From time to time you and I travel by airplane. While announcing the emergency protocol, flight attendants remind us to place the oxygen mask upon our own faces before helping other people. I have never been comfortable hearing this instruction. My first response, as a husband and a father, would be to care for my wife and my children prior to myself.  I understand the logic of the flight announcement;  let everyone take care of himself or herself with the majority of the passengers being safe and flight attendants would presumably be able to tend to the needs of as many as possible. Logically, the announcement makes sense; emotionally, it very much misses the mark.

It reminds me of short story shared in the Talmud. Imagine two men walking in the desert.  One man has a flask of water and it is apparent that the water is sufficient for only one person. Shall the man with the water share his limited water with the other person in which case both will die? (Bava Metzia 62a).

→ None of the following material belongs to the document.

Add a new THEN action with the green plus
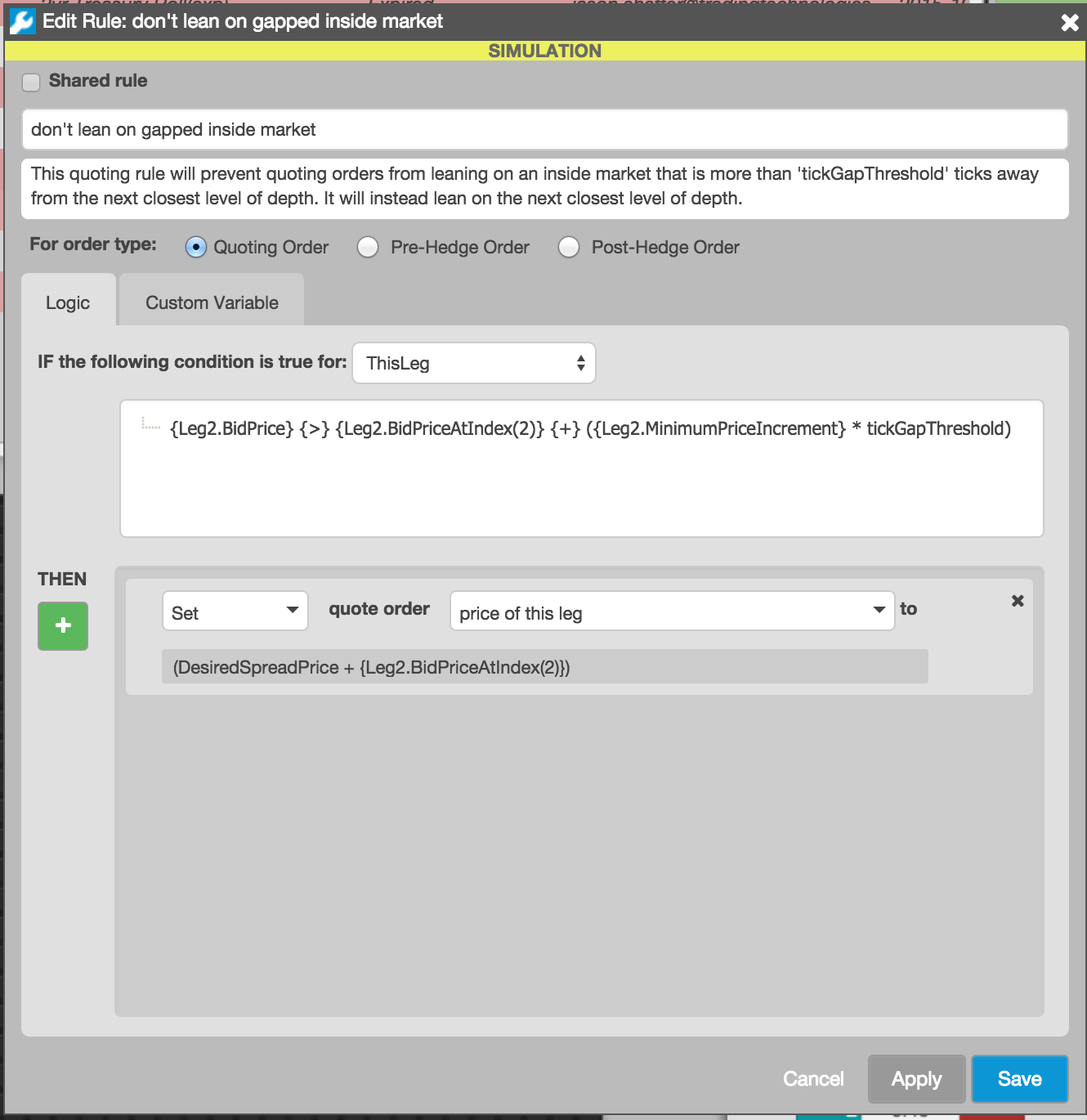 [63, 626]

It is a terrifying quandary. None of us would wish to be in such a situation. A sage by the name of Ben Ptorah taught that the water should be shared. Undoubtedly, Ben Ptorah knew the Jewish perspective of the importance of one life, any life, every life. Perhaps his thinking was that both people deserve at least some chance of survival- even if both will ultimately perish.  One generation later the well-known teacher Rabbi Akiva disagreed and taught that the man with a bottle has the right and perhaps even the duty to drink the water, knowing his colleague would certainly die. Even though it is absolutely forbidden to take someone else’s life, I am not required to sacrifice my own life to save someone else. My life is just as important as his.  I wonder if Rabbi Akiva developed his own emergency protocol for the sake of preserving one life just as flight attendants are trained to do.

A verse from this week’s Parshah is at the center of this Talmudic discussion “If or when your brother sinks low (into poverty) and his hand falters beside you, you shall strengthen him and he shall live beside you.”(Lev. 25:35).  It’s a safe bet that the original Torah verse was directing each of us to care for neighbors who had no safety net, neighbors without traveling companion and perhaps no attendants nearby. The crux of the verse is to care for someone in need and to make him a part of our own lives.  Financial support comes first but the follow-up to caring for someone is to offer emotional support and stability (‘and he shall live beside you.’)

1,000 years after the Torah, the Sages of the Talmud reinterpreted the verse and added a layer of meaning; the ‘lifeboat dilemma’. Leave it to our Sages to delve deeply into the meaning of every word of Torah.

For us, in our world, we, too, must reinterpret Torah to our needs. May we continue to learn and may we grow in our abilities to safeguard ourselves and each other. And may we never be faced with having to choose whom we help at the expense of another.